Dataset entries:
↓
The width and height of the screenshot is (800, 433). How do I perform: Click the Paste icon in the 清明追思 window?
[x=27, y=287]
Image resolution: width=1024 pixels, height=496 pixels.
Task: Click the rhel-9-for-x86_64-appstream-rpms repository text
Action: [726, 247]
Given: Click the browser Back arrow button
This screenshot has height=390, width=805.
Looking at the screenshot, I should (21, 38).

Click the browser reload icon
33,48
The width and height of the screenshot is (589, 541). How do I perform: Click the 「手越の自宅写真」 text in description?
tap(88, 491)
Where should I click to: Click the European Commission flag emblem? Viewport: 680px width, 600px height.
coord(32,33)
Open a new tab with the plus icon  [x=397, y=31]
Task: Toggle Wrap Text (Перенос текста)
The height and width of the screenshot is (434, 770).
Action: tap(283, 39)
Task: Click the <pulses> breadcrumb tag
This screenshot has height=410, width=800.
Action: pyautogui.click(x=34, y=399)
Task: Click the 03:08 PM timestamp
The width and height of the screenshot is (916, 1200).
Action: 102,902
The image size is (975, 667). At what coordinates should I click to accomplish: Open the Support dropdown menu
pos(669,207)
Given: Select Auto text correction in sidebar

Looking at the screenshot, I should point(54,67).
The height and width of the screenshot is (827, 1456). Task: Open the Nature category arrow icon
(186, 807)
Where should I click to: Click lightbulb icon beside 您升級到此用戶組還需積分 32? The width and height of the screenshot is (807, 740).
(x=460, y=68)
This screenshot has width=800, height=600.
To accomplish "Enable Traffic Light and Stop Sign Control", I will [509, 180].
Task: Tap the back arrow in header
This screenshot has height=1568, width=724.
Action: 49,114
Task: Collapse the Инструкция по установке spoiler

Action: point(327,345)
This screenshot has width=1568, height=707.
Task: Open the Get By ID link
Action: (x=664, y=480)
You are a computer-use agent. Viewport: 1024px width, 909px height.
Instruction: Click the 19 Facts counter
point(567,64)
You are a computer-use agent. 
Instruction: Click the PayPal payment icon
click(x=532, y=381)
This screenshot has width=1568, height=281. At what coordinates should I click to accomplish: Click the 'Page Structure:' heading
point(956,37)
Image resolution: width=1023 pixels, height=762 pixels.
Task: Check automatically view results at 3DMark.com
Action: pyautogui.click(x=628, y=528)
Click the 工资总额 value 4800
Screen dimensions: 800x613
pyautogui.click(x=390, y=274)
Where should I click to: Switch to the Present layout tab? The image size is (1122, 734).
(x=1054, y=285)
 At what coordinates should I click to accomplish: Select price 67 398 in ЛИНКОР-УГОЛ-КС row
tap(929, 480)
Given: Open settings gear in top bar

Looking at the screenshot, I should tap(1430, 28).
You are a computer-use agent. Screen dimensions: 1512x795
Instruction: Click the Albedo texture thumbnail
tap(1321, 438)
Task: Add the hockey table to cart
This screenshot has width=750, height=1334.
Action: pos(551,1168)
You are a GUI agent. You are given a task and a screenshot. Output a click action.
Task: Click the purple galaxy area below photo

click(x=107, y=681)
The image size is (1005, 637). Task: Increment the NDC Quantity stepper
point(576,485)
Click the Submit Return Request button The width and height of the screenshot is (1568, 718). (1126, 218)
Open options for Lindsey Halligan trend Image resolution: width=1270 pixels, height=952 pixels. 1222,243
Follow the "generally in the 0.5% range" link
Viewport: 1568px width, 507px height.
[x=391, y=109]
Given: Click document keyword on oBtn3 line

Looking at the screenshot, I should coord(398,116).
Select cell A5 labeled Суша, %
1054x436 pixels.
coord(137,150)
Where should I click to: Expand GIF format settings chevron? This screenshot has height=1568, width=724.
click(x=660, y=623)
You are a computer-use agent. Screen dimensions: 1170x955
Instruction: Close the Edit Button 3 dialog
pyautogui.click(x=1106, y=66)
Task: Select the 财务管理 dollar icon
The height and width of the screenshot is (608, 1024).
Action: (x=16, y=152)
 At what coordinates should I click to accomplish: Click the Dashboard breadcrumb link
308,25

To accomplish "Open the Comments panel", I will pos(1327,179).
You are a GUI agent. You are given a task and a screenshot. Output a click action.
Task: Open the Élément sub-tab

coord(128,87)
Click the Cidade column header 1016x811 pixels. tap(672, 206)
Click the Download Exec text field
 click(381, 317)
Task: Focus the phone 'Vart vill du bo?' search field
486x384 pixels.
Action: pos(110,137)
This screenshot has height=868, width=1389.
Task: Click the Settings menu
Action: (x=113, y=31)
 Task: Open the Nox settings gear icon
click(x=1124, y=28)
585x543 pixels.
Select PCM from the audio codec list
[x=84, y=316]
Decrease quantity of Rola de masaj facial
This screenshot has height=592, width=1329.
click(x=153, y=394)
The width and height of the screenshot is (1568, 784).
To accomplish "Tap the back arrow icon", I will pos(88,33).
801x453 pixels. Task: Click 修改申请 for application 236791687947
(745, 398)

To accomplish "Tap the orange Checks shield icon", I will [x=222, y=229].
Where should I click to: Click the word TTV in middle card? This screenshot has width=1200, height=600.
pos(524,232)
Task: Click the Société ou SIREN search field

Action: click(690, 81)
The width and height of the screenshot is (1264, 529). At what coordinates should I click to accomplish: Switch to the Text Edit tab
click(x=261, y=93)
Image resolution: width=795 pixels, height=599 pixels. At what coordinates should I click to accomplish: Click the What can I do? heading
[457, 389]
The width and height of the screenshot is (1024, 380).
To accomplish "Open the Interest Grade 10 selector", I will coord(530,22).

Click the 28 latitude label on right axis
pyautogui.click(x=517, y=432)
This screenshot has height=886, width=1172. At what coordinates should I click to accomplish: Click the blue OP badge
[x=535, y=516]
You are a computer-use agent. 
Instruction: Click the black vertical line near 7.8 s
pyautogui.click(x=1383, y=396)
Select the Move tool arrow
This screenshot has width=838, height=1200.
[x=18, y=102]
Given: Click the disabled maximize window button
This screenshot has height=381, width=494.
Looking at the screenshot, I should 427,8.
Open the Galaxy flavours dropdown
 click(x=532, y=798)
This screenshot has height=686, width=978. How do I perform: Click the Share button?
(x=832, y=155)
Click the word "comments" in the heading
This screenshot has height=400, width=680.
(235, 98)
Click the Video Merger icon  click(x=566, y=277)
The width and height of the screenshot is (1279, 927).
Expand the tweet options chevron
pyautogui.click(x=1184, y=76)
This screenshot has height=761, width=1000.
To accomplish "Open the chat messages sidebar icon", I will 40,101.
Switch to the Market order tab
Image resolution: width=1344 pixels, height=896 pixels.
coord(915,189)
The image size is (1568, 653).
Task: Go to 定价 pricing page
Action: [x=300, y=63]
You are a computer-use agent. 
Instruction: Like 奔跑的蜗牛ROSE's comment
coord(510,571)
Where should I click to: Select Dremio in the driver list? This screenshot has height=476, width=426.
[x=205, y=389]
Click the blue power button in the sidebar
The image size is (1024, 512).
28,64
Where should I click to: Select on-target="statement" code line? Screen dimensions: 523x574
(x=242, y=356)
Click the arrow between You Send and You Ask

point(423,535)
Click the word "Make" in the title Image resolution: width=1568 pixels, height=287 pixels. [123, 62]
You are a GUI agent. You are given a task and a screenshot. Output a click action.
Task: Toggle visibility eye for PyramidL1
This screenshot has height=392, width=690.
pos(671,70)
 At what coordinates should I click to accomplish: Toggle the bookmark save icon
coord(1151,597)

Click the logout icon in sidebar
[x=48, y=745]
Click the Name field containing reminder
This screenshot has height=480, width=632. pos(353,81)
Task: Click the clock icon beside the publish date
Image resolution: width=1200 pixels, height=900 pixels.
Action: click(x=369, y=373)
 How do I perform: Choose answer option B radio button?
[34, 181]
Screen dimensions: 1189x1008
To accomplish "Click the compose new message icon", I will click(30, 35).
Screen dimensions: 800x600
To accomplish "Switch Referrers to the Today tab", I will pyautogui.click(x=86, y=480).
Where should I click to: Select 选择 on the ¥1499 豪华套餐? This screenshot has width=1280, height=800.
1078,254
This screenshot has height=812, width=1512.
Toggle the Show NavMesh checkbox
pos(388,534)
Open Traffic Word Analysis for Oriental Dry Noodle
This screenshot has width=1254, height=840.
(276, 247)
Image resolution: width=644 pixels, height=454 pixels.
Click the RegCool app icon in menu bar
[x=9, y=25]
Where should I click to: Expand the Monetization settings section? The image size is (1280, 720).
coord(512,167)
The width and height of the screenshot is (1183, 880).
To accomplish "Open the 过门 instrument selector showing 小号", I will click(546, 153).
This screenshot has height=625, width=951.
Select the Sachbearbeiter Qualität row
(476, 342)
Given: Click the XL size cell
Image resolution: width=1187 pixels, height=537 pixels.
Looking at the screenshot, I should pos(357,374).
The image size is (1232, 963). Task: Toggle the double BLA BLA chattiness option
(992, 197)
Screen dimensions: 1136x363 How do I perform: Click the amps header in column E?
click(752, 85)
↑
= Task item =
Each line of the records, from the opening one through the line holding "Task: Click the <pulses> breadcrumb tag", should be restated word for word, with nothing else in the answer.

= The answer =
The width and height of the screenshot is (800, 433). How do I perform: Click the Paste icon in the 清明追思 window?
[x=27, y=287]
Image resolution: width=1024 pixels, height=496 pixels.
Task: Click the rhel-9-for-x86_64-appstream-rpms repository text
Action: [726, 247]
Given: Click the browser Back arrow button
This screenshot has height=390, width=805.
Looking at the screenshot, I should (21, 38).

Click the browser reload icon
33,48
The width and height of the screenshot is (589, 541). How do I perform: Click the 「手越の自宅写真」 text in description?
tap(88, 491)
Where should I click to: Click the European Commission flag emblem? Viewport: 680px width, 600px height.
coord(32,33)
Open a new tab with the plus icon  [x=397, y=31]
Task: Toggle Wrap Text (Перенос текста)
The height and width of the screenshot is (434, 770).
Action: tap(283, 39)
Task: Click the <pulses> breadcrumb tag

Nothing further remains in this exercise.